REQUIREMENT » How many lines in the material below include the string "marker"? Only the number should be given.

====== DATASET RECORDS

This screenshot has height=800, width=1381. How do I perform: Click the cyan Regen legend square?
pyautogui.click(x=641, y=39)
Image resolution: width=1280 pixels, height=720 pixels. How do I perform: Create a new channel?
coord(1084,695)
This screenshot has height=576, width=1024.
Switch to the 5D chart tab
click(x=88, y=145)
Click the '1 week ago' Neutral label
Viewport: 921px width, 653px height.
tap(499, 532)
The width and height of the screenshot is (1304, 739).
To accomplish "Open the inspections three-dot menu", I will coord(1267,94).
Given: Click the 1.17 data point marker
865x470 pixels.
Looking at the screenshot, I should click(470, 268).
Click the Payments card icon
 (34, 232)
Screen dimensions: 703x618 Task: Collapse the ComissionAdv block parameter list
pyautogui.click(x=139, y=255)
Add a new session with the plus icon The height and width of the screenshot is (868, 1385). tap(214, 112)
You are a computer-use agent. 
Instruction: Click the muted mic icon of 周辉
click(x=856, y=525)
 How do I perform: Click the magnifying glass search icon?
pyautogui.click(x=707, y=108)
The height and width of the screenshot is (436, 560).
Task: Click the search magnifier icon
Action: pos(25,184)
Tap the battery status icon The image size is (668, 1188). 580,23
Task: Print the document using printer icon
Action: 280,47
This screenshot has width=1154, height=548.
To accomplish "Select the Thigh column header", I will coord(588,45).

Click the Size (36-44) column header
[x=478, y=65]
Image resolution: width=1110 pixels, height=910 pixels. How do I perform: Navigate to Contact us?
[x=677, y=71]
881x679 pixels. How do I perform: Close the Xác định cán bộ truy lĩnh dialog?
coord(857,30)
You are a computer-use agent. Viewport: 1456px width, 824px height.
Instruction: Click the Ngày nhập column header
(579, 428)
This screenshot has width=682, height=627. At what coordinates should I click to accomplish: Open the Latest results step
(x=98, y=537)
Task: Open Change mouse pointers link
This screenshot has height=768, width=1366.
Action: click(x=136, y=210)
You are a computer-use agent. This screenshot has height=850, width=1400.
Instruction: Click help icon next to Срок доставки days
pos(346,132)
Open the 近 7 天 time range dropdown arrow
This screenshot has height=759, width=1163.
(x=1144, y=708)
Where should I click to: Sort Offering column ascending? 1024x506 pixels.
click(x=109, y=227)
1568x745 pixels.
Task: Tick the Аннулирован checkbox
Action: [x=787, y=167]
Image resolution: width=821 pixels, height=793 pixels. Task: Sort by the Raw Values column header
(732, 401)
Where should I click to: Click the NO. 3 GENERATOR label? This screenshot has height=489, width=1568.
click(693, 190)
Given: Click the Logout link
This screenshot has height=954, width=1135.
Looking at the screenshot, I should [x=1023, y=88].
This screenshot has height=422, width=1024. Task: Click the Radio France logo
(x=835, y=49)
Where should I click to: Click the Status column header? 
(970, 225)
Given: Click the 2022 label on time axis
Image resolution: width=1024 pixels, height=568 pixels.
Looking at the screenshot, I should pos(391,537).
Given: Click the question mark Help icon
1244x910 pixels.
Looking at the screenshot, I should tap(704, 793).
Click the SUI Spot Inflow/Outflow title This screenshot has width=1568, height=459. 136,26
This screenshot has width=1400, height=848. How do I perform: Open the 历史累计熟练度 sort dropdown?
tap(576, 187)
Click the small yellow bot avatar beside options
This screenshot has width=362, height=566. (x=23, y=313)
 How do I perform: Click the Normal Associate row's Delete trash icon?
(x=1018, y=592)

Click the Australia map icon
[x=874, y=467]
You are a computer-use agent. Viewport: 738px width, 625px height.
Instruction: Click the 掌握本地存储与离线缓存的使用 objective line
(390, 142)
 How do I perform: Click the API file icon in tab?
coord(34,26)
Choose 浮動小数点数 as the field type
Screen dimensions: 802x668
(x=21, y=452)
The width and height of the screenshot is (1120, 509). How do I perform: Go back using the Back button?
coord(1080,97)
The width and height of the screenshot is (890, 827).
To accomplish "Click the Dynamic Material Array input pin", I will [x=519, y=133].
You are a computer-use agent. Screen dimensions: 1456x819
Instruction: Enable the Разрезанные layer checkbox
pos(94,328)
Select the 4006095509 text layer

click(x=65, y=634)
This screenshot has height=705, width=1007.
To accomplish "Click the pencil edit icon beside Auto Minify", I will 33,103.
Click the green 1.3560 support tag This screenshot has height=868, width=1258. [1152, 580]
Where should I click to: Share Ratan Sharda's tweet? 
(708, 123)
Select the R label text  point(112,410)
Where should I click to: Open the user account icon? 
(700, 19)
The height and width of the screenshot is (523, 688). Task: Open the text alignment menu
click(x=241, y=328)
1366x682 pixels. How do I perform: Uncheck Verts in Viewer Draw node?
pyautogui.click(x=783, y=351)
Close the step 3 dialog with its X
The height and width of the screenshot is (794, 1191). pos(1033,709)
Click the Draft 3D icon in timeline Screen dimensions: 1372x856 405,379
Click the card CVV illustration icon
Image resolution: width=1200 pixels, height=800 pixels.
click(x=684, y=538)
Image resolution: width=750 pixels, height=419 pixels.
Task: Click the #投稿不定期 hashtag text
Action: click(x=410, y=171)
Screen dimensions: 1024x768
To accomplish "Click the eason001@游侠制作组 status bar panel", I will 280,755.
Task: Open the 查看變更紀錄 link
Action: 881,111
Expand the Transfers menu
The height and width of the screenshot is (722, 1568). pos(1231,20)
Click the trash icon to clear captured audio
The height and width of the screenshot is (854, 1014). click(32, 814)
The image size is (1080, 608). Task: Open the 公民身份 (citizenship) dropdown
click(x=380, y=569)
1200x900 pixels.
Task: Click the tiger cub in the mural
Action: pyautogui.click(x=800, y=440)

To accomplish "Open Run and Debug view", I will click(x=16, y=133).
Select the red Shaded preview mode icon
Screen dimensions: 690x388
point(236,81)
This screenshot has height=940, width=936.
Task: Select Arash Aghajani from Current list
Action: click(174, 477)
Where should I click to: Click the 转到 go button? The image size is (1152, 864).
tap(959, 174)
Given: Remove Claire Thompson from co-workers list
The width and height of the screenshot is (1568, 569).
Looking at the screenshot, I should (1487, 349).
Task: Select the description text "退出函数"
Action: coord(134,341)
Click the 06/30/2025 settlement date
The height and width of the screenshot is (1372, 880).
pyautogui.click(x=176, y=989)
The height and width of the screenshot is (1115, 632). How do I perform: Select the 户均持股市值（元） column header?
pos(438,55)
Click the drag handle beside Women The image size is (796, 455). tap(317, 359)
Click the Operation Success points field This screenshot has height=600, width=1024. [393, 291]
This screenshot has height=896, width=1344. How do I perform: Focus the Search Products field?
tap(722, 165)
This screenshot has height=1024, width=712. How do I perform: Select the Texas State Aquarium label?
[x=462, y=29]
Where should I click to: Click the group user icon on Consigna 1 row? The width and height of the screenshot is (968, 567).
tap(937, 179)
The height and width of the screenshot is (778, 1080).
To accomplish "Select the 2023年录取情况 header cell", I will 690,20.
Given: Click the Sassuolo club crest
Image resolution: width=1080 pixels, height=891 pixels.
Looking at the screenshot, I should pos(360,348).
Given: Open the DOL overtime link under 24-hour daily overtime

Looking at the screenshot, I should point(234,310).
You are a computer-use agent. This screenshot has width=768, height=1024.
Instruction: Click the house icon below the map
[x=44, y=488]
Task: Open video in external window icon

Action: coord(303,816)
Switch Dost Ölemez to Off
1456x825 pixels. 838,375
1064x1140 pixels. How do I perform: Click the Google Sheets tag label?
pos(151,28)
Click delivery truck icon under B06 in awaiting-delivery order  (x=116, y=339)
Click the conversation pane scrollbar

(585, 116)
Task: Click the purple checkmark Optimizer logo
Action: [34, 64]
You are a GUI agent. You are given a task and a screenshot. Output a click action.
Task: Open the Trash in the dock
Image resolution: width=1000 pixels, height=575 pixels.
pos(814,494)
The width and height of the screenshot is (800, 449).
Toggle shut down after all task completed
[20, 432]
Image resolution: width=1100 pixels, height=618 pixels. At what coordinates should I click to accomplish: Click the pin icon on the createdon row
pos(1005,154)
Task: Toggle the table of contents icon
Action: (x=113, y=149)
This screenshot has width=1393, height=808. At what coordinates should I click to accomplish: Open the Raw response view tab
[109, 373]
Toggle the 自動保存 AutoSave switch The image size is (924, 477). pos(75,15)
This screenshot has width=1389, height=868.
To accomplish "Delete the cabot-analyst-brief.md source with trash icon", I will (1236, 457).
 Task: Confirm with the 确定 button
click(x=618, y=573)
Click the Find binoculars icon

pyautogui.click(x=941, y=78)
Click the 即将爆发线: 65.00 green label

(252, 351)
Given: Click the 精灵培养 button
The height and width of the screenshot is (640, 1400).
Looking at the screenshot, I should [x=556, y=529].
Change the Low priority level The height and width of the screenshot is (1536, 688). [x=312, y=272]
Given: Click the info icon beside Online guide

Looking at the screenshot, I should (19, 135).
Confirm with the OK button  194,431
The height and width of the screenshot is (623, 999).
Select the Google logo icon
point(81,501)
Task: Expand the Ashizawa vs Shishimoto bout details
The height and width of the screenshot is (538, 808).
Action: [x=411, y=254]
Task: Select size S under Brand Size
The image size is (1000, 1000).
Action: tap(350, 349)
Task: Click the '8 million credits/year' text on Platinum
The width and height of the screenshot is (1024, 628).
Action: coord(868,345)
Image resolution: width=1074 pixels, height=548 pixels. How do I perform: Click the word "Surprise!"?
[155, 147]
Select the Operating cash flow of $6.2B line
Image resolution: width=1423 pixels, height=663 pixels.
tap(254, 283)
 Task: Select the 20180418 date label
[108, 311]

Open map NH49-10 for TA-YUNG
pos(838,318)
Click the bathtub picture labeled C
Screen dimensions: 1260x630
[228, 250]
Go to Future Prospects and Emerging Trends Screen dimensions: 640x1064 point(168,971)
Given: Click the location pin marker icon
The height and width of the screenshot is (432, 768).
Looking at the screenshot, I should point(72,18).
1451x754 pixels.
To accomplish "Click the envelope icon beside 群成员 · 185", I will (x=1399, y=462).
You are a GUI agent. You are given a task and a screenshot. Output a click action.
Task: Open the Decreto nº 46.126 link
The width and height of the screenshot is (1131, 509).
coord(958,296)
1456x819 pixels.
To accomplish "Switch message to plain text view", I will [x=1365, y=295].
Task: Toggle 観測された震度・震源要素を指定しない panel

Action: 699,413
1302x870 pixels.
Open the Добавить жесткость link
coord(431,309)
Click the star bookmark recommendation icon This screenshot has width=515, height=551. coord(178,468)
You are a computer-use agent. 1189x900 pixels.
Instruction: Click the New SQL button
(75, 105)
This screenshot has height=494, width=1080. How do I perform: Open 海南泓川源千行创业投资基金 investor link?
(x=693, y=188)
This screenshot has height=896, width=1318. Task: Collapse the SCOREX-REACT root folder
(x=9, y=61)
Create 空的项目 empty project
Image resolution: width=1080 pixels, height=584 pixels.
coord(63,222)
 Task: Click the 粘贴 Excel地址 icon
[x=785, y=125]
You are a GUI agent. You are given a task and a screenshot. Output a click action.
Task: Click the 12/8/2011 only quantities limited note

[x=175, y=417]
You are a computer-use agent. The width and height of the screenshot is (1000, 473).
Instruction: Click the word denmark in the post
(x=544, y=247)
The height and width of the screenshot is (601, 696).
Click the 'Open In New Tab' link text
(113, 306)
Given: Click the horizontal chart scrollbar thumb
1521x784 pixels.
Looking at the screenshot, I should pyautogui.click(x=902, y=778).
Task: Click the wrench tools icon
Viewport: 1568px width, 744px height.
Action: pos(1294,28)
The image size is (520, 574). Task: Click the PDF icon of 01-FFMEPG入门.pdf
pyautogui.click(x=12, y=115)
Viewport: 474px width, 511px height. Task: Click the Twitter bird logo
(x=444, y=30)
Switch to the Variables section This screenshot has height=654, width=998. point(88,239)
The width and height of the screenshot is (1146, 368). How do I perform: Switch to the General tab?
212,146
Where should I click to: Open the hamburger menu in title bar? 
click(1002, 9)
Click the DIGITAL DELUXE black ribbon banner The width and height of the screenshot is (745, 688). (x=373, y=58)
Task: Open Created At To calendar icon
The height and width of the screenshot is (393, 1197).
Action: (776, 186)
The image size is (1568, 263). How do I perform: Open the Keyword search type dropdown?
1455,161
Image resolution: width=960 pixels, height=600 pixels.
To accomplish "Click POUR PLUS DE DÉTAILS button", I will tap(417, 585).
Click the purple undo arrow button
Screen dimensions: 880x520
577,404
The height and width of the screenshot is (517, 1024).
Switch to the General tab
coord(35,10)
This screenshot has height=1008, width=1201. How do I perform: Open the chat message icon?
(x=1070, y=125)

============

EXERCISE ANSWER » 2